Like, I put my name to my posts but some who don’t, question whether I am a Tory MP, and seem to have a knowledge gap regarding who are Tory MPs. Now, that one is not really that difficult, is it? Mind you, at least Mrs. May bothers to check her facts and knows which party was in power in 2009, so doesn’t end up looking silly. Those are the sort of replies you mean, crembrule?
Oh, those poor little mites who obviously cannot see where they are going and crash into everything that is taller than themselves – are you sure they are not pigeons outside your house? – very adept at crashing into windows….
Is your head buried in the sand-martin?
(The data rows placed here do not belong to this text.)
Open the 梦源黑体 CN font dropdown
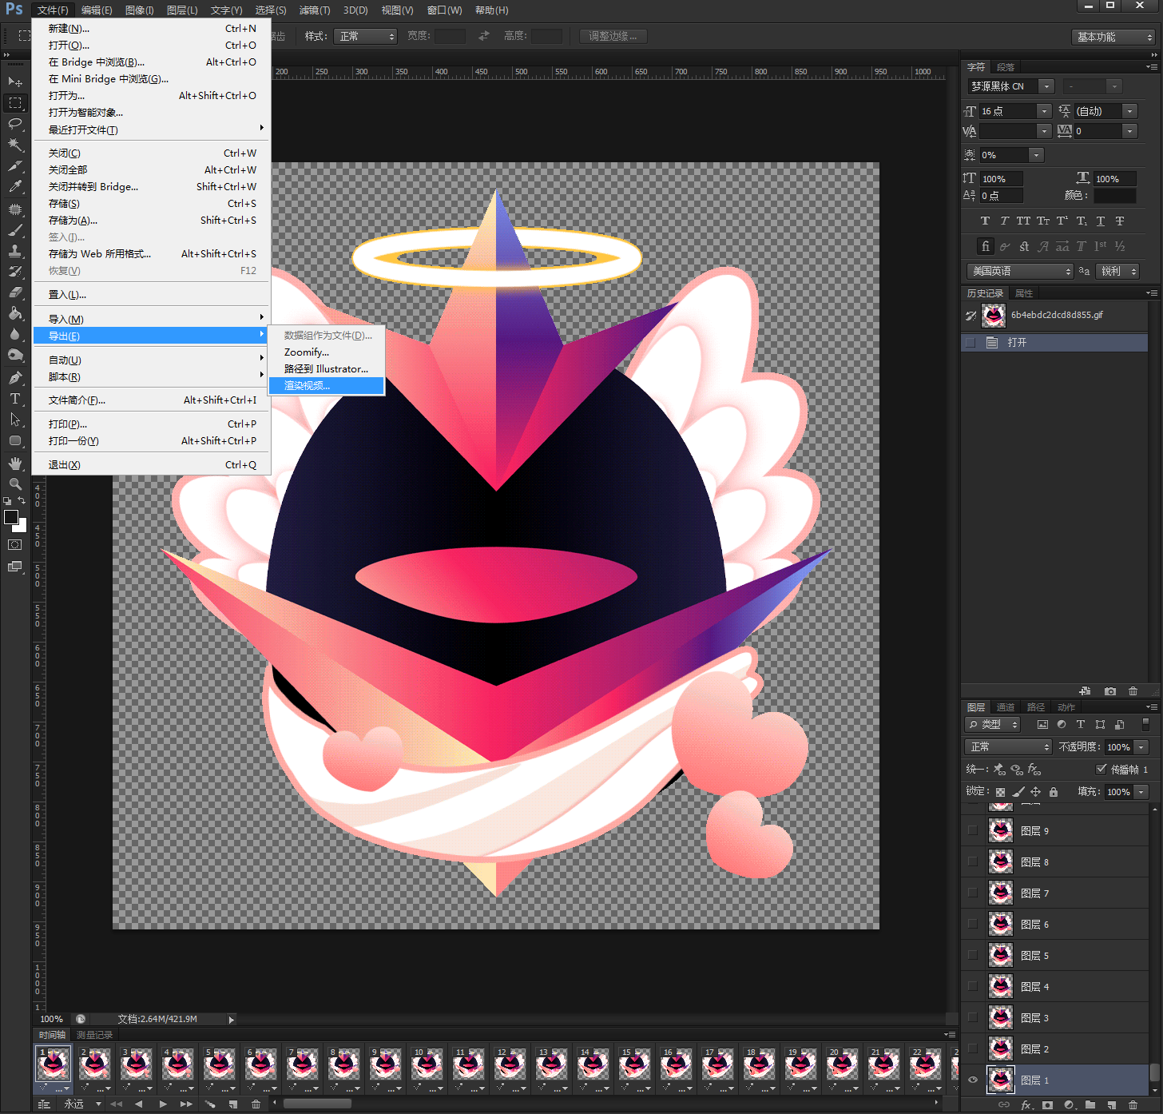The width and height of the screenshot is (1163, 1114). (1046, 86)
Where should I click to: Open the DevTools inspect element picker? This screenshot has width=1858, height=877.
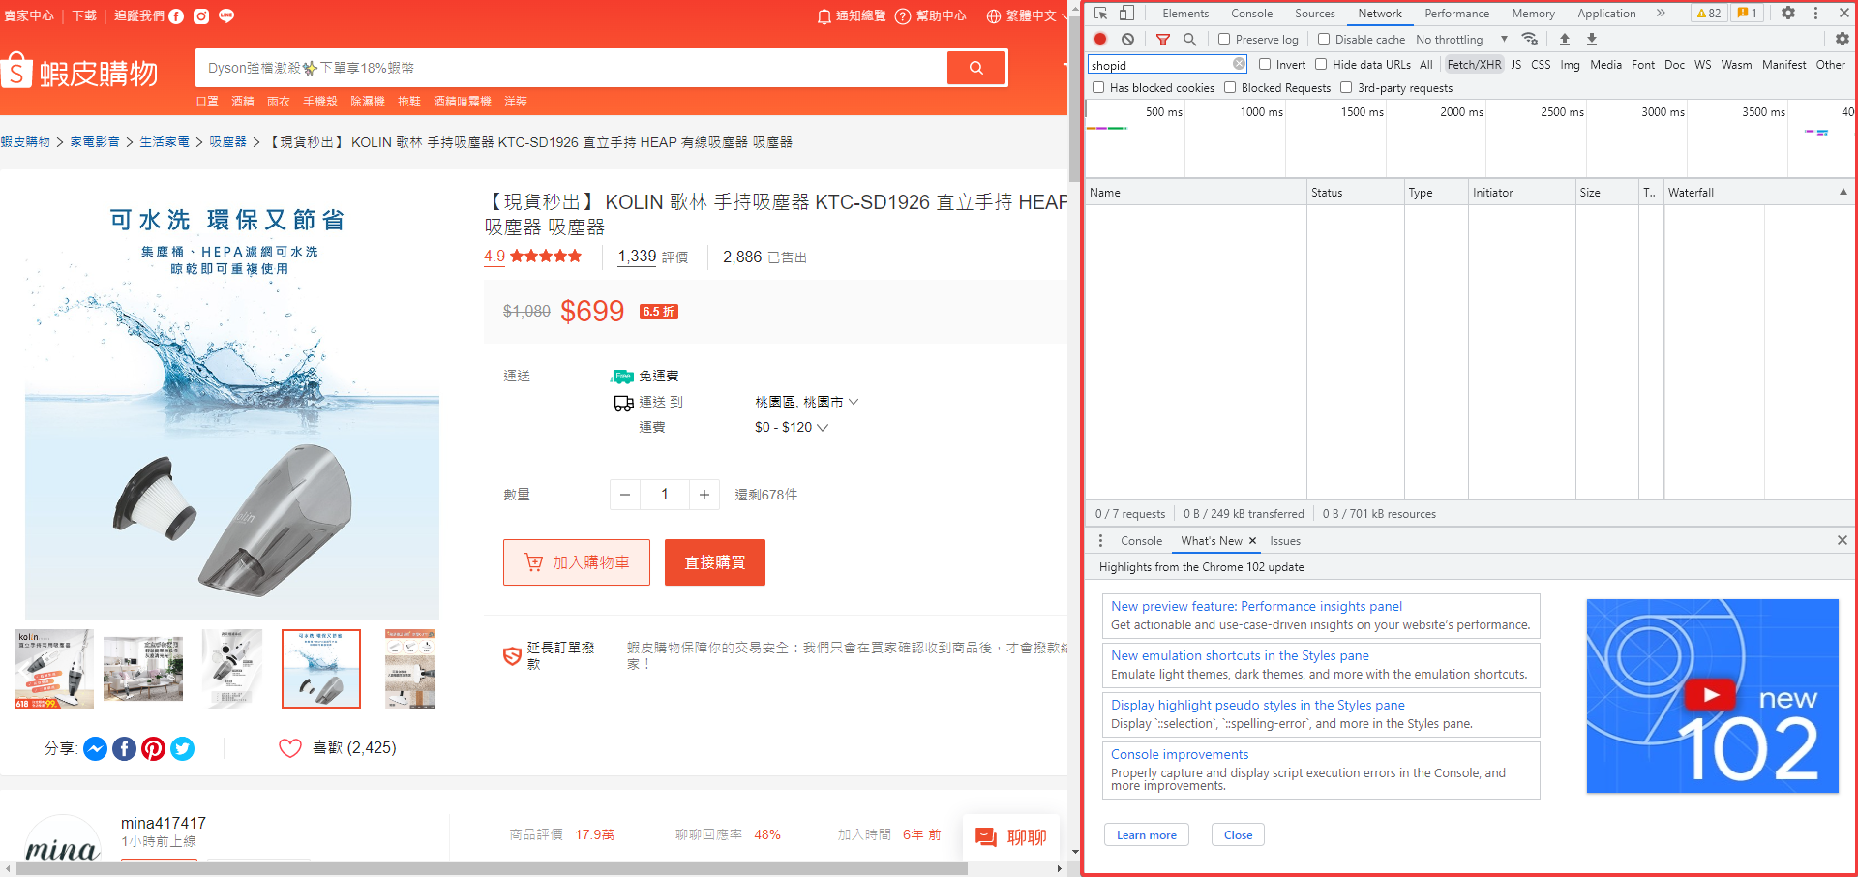(x=1101, y=14)
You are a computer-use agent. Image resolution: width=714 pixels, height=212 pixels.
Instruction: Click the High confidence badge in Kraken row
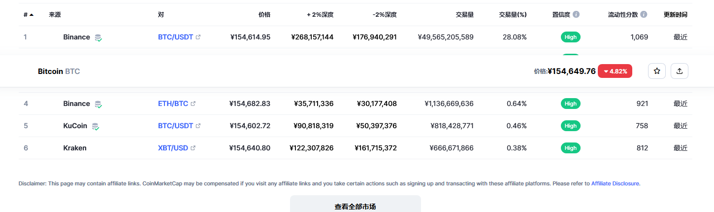click(x=570, y=148)
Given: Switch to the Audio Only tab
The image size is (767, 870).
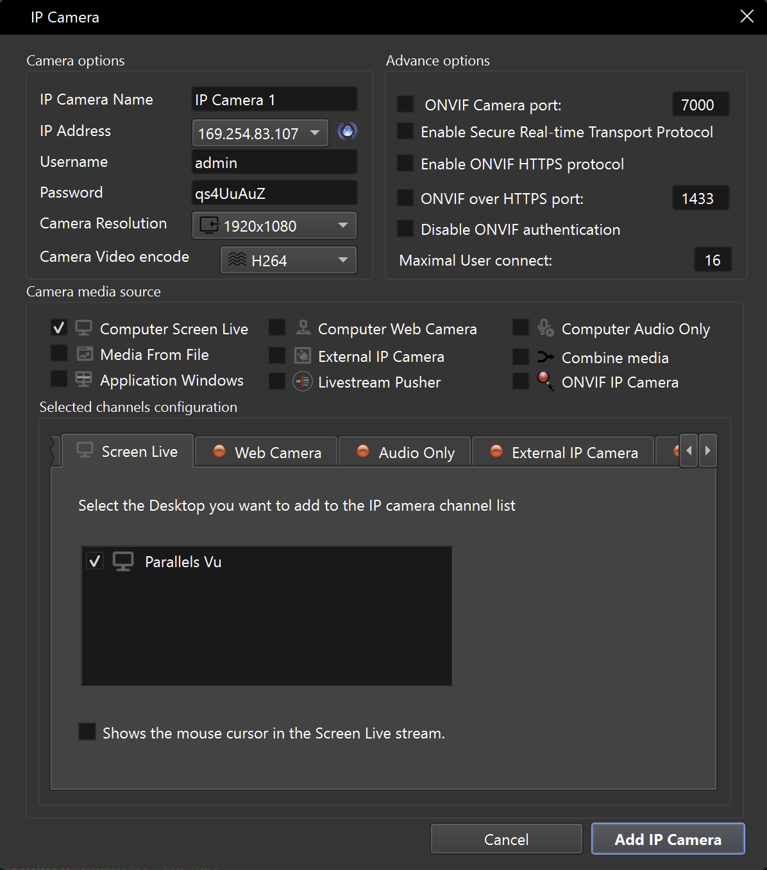Looking at the screenshot, I should (405, 452).
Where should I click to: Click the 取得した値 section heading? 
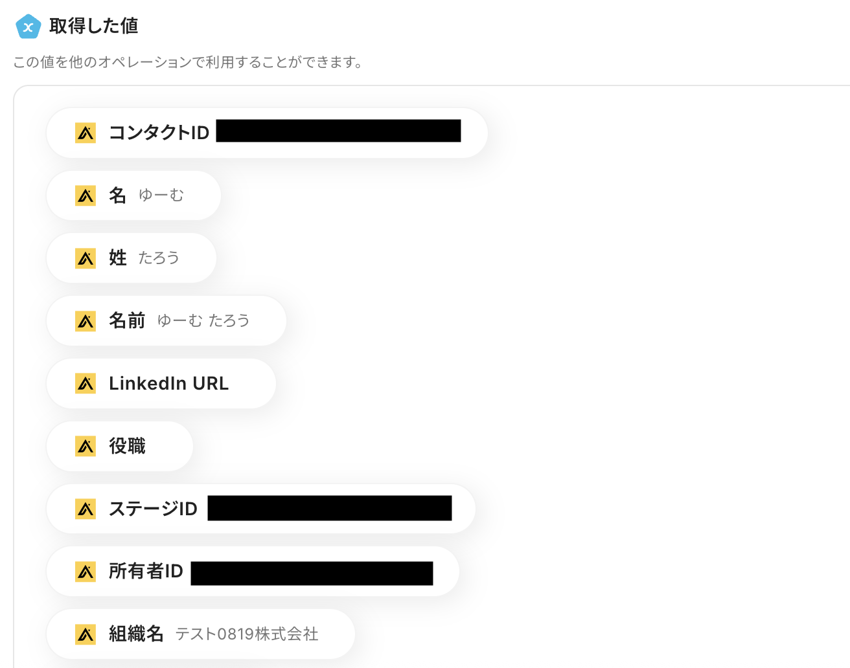point(94,26)
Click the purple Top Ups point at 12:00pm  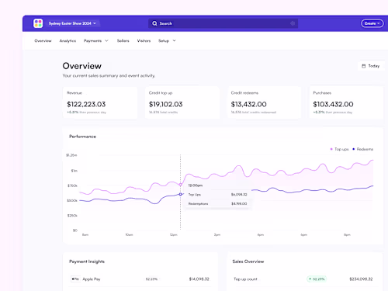(181, 185)
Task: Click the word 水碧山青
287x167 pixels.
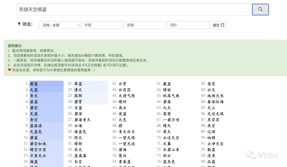Action: [x=171, y=150]
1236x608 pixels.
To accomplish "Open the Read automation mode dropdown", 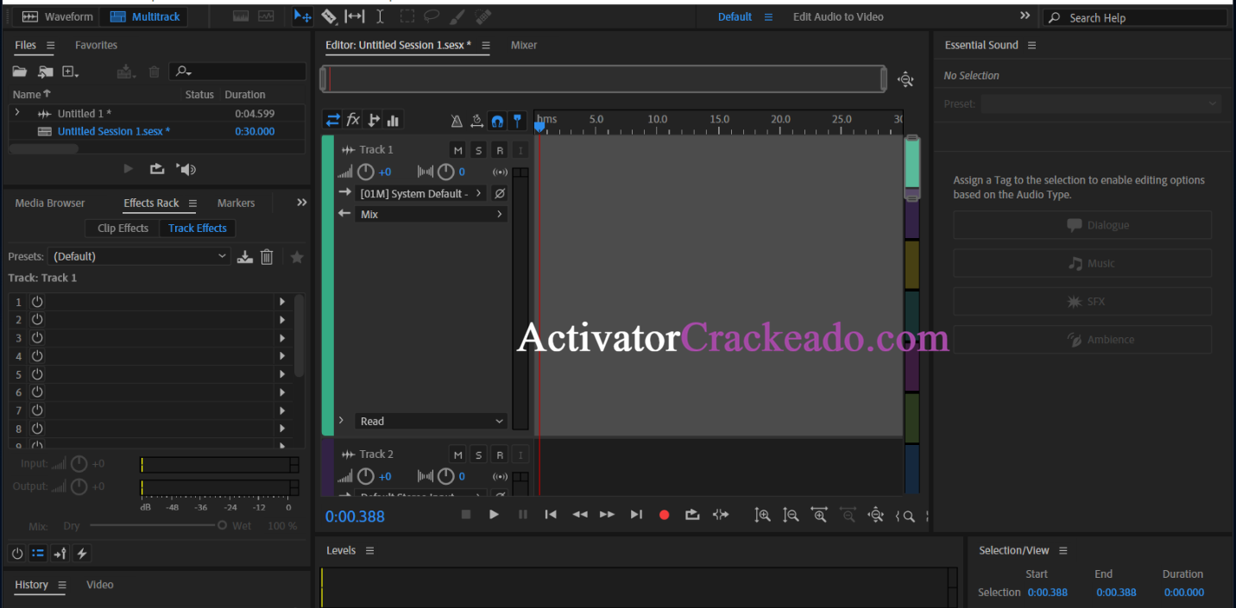I will click(x=431, y=421).
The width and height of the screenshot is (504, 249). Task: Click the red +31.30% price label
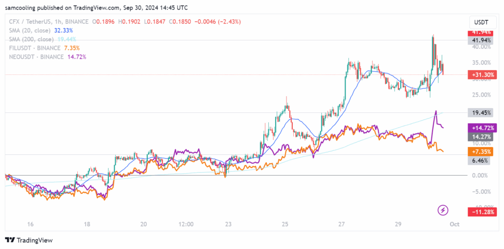[482, 75]
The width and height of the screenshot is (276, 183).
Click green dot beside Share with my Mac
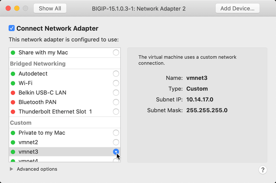13,53
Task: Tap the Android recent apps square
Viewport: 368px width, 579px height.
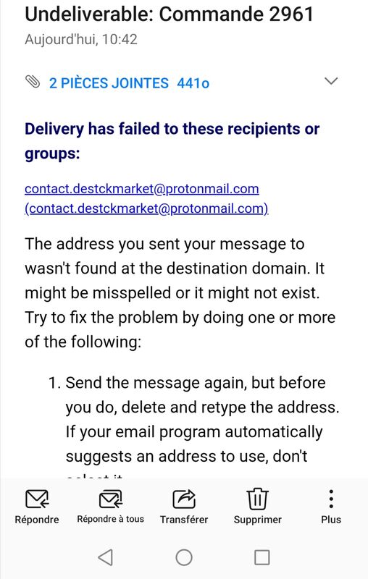Action: click(x=262, y=557)
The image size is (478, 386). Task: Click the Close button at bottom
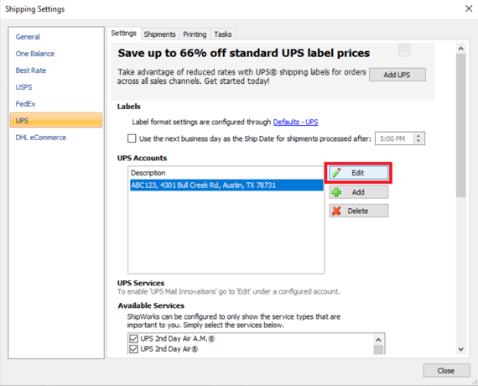tap(446, 371)
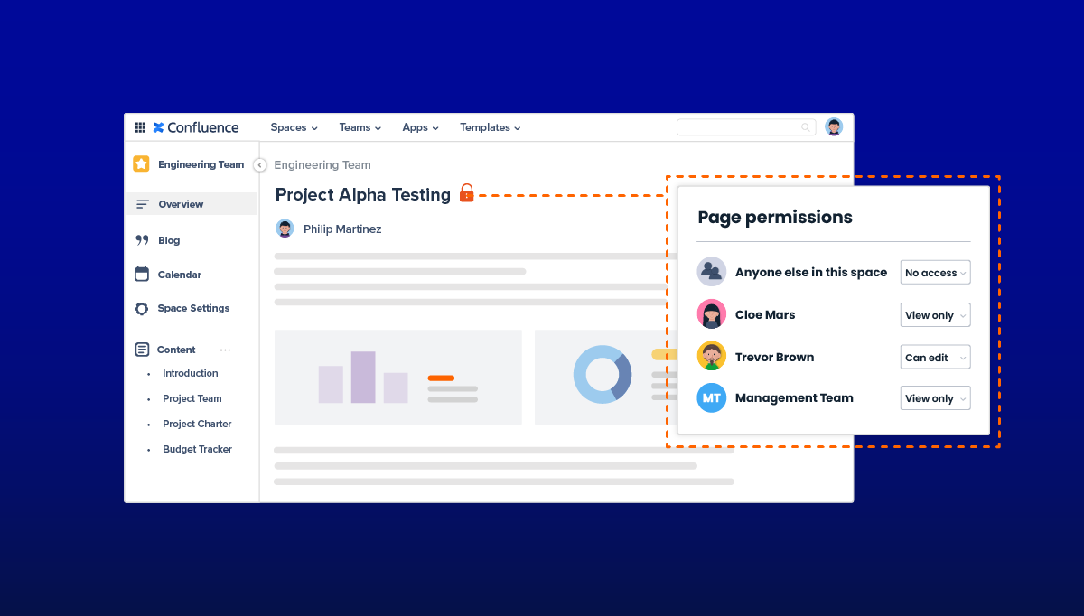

Perhaps they ‘swiftly’ avoid the mirage unable to ‘swallow’ the rhetoric to get to your house-martin?
Just for interest:
Most migrating birds usually fly at a height of between 200 and 1,500 metres above sea level
Swallows numbers are more affected by climate change and farming practices than bumping into man made machines……
https://www.rspb.org.uk/birds-and-wildlife/wildlife-guides/bird-a-z/swallow/population-trends
p.s. After 20 years of owning a wind turbine, we have never lost a bird yet…in fact the swallows like to play on the machine on the rare occasion it is not turning…..
Sherwulfe-quoting nonsense still doesn’t stop it being nonsense. Migrating birds fly over seas at a height dictated by the weather. In storms they are routinely forced down to sea level-ask any staff who operate on merchant ships.
Maybe better to talk with people who know the subject rather than have a Giggle. Giggle is very limited. Widen your horizons, and you may enjoy the swallows.
My horizons are very wide thanks; don’t have giggle, well only THE giggles when you post stuff you have no idea about.